Many tools have implicit context: user role, region, language, time, product line, channel, canary version, model version, index version. If the cache key doesn’t include these factors, incorrect reuse can occur.

Misconception 4: Caching Can Solve All Tool Call Costs

Caching only solves “reusable read results.” For high-risk write operations, what’s needed is idempotency, approval, rollback, audit, and compensation, not ordinary caching.

Misconception 5: The Model Doesn’t Need to Know About Cache Status

Not necessarily. For some scenarios, the model needs to know whether a result is from a real-time query or a cache. For example, when answering “Was this just retrieved?”, if the tool result came from a 10-minute-old cache, it should be able to indicate the time. It’s recommended to pass metadata like observed_at, source, ttl, and is_cached to the model in a controlled manner.

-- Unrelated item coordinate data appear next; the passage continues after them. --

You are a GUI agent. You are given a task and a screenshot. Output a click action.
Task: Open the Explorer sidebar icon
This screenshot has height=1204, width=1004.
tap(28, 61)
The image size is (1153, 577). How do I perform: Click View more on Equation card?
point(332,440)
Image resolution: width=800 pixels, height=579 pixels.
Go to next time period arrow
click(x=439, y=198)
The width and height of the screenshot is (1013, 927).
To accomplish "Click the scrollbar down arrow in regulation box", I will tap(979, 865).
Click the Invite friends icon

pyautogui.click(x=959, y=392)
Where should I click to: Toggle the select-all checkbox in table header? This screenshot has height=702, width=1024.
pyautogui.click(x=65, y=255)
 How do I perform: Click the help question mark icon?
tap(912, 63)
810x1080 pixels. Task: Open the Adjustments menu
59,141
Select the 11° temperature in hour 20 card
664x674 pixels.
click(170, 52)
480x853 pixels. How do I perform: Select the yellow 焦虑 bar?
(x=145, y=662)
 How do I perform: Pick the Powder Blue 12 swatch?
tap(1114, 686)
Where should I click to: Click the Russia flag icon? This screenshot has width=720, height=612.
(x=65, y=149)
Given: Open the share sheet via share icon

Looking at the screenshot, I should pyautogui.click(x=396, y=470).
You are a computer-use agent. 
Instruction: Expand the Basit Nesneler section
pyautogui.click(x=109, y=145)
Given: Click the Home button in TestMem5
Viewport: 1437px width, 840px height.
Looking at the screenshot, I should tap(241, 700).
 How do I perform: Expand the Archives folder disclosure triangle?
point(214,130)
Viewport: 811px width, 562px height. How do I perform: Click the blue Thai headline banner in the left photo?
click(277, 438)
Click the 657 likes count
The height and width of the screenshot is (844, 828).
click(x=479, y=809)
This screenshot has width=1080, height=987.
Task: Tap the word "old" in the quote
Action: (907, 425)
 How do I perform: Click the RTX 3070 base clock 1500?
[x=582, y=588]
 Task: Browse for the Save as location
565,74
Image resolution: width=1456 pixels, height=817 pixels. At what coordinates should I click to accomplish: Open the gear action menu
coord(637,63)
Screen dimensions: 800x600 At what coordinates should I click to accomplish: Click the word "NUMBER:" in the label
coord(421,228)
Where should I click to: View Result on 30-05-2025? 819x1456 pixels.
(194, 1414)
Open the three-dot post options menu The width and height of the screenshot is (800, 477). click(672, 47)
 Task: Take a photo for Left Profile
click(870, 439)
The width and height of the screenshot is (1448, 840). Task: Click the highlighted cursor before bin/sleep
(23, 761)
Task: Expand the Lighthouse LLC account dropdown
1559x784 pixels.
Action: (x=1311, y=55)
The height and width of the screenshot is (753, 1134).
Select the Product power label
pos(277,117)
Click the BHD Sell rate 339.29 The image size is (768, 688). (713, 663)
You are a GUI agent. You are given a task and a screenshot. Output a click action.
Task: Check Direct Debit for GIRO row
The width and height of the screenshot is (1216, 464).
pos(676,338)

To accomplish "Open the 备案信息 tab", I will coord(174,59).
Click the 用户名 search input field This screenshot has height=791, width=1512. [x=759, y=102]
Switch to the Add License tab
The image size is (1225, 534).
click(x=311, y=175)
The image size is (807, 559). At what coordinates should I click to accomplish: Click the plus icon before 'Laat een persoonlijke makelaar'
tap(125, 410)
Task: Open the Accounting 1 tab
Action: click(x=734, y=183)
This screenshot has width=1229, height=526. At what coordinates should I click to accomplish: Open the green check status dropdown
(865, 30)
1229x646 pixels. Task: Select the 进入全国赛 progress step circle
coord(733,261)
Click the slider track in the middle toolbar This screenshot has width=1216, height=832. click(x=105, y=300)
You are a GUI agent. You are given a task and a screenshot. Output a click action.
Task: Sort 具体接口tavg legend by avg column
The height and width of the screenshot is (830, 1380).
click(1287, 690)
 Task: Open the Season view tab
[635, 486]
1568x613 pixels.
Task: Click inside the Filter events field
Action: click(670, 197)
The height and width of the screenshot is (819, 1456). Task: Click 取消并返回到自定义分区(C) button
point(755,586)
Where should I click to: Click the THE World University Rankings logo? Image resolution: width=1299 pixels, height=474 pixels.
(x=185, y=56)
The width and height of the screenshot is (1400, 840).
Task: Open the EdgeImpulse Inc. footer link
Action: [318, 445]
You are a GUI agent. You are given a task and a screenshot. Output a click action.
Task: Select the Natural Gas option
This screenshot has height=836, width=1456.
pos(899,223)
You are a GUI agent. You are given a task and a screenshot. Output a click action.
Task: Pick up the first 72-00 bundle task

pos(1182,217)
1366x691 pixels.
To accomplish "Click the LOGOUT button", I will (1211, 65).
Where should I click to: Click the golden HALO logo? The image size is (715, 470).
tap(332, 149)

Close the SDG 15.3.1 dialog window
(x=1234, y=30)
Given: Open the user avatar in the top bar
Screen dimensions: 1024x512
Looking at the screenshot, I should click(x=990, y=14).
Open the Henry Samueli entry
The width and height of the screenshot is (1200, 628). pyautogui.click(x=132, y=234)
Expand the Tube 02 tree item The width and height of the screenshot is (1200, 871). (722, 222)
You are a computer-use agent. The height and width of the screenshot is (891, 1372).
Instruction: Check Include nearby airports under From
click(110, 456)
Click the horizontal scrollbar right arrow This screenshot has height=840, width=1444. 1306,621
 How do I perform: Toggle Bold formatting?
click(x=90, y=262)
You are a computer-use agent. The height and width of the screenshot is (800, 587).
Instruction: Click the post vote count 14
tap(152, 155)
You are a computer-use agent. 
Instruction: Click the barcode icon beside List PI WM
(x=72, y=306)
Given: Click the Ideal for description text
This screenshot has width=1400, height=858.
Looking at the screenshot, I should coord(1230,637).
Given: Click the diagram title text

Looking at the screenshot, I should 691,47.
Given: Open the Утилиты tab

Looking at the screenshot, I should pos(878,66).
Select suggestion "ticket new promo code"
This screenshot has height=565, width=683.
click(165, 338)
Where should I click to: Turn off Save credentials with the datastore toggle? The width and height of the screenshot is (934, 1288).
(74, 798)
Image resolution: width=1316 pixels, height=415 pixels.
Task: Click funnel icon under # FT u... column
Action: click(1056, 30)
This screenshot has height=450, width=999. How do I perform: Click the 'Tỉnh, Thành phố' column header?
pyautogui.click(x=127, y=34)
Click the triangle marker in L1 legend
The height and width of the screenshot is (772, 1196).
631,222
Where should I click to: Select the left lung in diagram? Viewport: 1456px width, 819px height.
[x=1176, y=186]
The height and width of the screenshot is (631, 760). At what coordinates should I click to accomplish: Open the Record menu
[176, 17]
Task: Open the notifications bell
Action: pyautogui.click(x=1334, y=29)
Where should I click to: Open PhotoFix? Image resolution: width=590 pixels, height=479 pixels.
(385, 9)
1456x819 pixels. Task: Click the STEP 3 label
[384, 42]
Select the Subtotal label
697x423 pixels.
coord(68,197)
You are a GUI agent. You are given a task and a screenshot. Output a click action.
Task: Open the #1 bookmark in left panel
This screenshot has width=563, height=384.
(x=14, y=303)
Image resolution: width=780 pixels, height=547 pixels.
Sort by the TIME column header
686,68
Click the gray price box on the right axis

Production Launch Checklist

Before going live, at least check the following items:

  1. Does each tool have a cacheable flag?
  2. Does the cache key include tenant, permissions, tool version, schema version, and argument hash?
  3. Is caching of write-type tool results prohibited?
  4. Are sensitive fields masked or excluded from the cache?
  5. Is forced invalidation supported per tool, tenant, and version?
  6. Is there a negative cache to prevent downstream errors from being amplified indefinitely?
  7. Are timeouts, 4xx, 5xx, and empty business results differentiated?
  8. Is stale-on-error supported, and are the tools that can use it clearly defined?
  9. Are hit, miss, stale, bypass, evict, and invalidate metrics recorded?
  10. Are cache key hash, TTL, storedAt, and expiresAt shown in traces?
  11. Is there an emergency cache pollution cleanup script?
  12. Is there a small-traffic canary to confirm that cached results don’t change business semantics?

Summary

Tool Result Caching is an easily overlooked but highly impactful capability in Agent engineering. It’s not simply wrapping tool calls with Redis; it’s a systematic trade-off between cache key design, TTL strategy, tenant isolation, invalidation mechanisms, observability systems, and security boundaries. Proper cache design allows Agents to significantly reduce external API costs, protect downstream systems, and improve tail latency while maintaining accuracy—and these are the critical steps for a production-grade Agent to move from demo to large-scale deployment.

References

FAQ

Are all tool call results suitable for caching?
No. Read-only, low-risk data with definable freshness is suitable. Tools with side effects like payments, order placement, email sending, or database writes should not be cached as ordinary results.
Is Tool Result Caching the same as Prompt Caching?
No. Prompt Caching caches model input context or prefixes, while Tool Result Caching caches external tool execution results. They solve different problems with different invalidation conditions and risk boundaries.
How do you prevent cached results from polluting different users?
Cache keys must include tenant, user authorization scope, tool version, normalized arguments, and data version. Sensitive data should not enter shared caches by default, with audit and forced invalidation capabilities provided.